* [ASSIGNED TASK]: Please copy out the whole blog post below about the yellow-bellied sapsucker, word for word.

* [PASSAGE PROVIDED]:
Friday, February 5, 2010

That One Wing, A Tribute

Yes, birds were in a flurry last week before Virginia’s second snowstorm of the season – and yet they maintained admirable cooperation and a systematic seed-and-nut gathering routine. This week – impending bad weather once again – there’s something different about the flurry, and I’m not sure how to read the signs. They’ve lost their peace; they are frantic.  Heads are turning abruptly, hops are stiff and tense, flight is recklessly rapid – there’s aggression in the air. The smaller birds are just as mean as the larger birds – pecking at each other, even at their own kind, possibly their own mates, in the acquisition of one seed or nut. Hurr-ee! Hurr-ee!

For months I’ve observed this one large, peaceful, and solitary yellow bellied sapsucker perching himself against the bark of a tree closest to the window near my writing spot – not to mention closest to the suet feeder which he savors at the rate of one cake every two or three days. I'd begun to call him my mascot.  Last weekend during the snowfall, and as I was writing, he found his usual spot not far from the suet, fluffed up his feathers, and hunkered down – unruffled by snow as by the flash of my camera. He has been the most trusting and unhurried of all birds at the feeders. This is the bird who knows – when I rap on the window in my own fit of aggression to scare away hordes of starlings who rob the feeders in planned descent – he’s the bird who knows that I don’t mean him: “Not you, Mr. Sapsucker,” I sometimes say once the starlings have lifted and gone elsewhere. Though he is closest to the window, and in direct line of my rapping, he never flinches one wing at me but rather lifts his red-capped head to pause patiently beside the suet cake – “I can’t eat while you’re rapping,” he might be saying. Then I apologize to the sapsucker – “Not you” – and he slowly resumes the nibbling of his tasty, nutritious treat – and I go about my writing. That’s our routine.

* [SUPPLIED INFORMATION]:
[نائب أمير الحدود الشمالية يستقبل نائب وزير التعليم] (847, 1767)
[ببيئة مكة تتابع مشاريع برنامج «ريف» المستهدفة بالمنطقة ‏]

* [EXPECTED ANSWER]:
Friday, February 5, 2010

That One Wing, A Tribute

Yes, birds were in a flurry last week before Virginia’s second snowstorm of the season – and yet they maintained admirable cooperation and a systematic seed-and-nut gathering routine. This week – impending bad weather once again – there’s something different about the flurry, and I’m not sure how to read the signs. They’ve lost their peace; they are frantic.  Heads are turning abruptly, hops are stiff and tense, flight is recklessly rapid – there’s aggression in the air. The smaller birds are just as mean as the larger birds – pecking at each other, even at their own kind, possibly their own mates, in the acquisition of one seed or nut. Hurr-ee! Hurr-ee!

For months I’ve observed this one large, peaceful, and solitary yellow bellied sapsucker perching himself against the bark of a tree closest to the window near my writing spot – not to mention closest to the suet feeder which he savors at the rate of one cake every two or three days. I'd begun to call him my mascot.  Last weekend during the snowfall, and as I was writing, he found his usual spot not far from the suet, fluffed up his feathers, and hunkered down – unruffled by snow as by the flash of my camera. He has been the most trusting and unhurried of all birds at the feeders. This is the bird who knows – when I rap on the window in my own fit of aggression to scare away hordes of starlings who rob the feeders in planned descent – he’s the bird who knows that I don’t mean him: “Not you, Mr. Sapsucker,” I sometimes say once the starlings have lifted and gone elsewhere. Though he is closest to the window, and in direct line of my rapping, he never flinches one wing at me but rather lifts his red-capped head to pause patiently beside the suet cake – “I can’t eat while you’re rapping,” he might be saying. Then I apologize to the sapsucker – “Not you” – and he slowly resumes the nibbling of his tasty, nutritious treat – and I go about my writing. That’s our routine.